____ Entries provided
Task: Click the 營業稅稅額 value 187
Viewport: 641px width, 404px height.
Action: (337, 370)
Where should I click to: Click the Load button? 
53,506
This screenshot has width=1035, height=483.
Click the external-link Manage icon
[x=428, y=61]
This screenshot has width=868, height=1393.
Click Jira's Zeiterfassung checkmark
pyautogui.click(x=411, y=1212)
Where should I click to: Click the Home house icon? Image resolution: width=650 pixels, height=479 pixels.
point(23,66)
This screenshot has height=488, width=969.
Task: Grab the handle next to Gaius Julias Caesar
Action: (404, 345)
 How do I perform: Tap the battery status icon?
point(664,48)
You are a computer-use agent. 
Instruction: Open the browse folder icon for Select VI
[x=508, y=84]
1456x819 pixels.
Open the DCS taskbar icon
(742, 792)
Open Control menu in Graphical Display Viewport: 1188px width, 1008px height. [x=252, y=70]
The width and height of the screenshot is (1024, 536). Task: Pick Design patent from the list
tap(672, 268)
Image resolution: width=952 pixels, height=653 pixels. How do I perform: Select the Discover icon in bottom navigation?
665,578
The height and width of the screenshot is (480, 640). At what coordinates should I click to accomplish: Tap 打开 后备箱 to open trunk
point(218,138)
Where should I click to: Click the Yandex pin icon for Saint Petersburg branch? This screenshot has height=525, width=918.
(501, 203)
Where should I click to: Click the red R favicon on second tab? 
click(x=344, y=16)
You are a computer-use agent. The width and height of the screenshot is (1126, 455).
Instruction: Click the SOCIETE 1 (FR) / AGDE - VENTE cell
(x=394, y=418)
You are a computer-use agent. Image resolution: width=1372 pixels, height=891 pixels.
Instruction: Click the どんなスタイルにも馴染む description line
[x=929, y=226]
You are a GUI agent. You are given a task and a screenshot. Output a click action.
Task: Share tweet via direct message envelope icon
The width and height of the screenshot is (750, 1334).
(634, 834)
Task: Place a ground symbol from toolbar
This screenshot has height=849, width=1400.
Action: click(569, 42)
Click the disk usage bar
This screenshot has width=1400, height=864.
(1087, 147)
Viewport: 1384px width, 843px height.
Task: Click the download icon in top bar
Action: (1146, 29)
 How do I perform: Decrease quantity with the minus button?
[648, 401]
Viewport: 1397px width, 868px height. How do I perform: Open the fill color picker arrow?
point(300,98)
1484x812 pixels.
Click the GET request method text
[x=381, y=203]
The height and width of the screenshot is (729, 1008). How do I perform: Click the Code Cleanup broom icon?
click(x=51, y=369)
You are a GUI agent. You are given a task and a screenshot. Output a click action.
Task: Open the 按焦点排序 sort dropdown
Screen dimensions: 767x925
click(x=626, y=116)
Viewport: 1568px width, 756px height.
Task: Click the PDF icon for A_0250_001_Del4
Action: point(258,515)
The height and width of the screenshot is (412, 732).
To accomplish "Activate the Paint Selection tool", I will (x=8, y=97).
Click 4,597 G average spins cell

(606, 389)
________
**Written instruction**
Copy the items exactly as they appear, from the line containing "The height and width of the screenshot is (729, 1008)." through the last line of the items.

**Response to this task**
The height and width of the screenshot is (729, 1008). How do I perform: Click the Code Cleanup broom icon?
click(x=51, y=369)
You are a GUI agent. You are given a task and a screenshot. Output a click action.
Task: Open the 按焦点排序 sort dropdown
Screen dimensions: 767x925
click(x=626, y=116)
Viewport: 1568px width, 756px height.
Task: Click the PDF icon for A_0250_001_Del4
Action: point(258,515)
The height and width of the screenshot is (412, 732).
To accomplish "Activate the Paint Selection tool", I will (x=8, y=97).
Click 4,597 G average spins cell

(606, 389)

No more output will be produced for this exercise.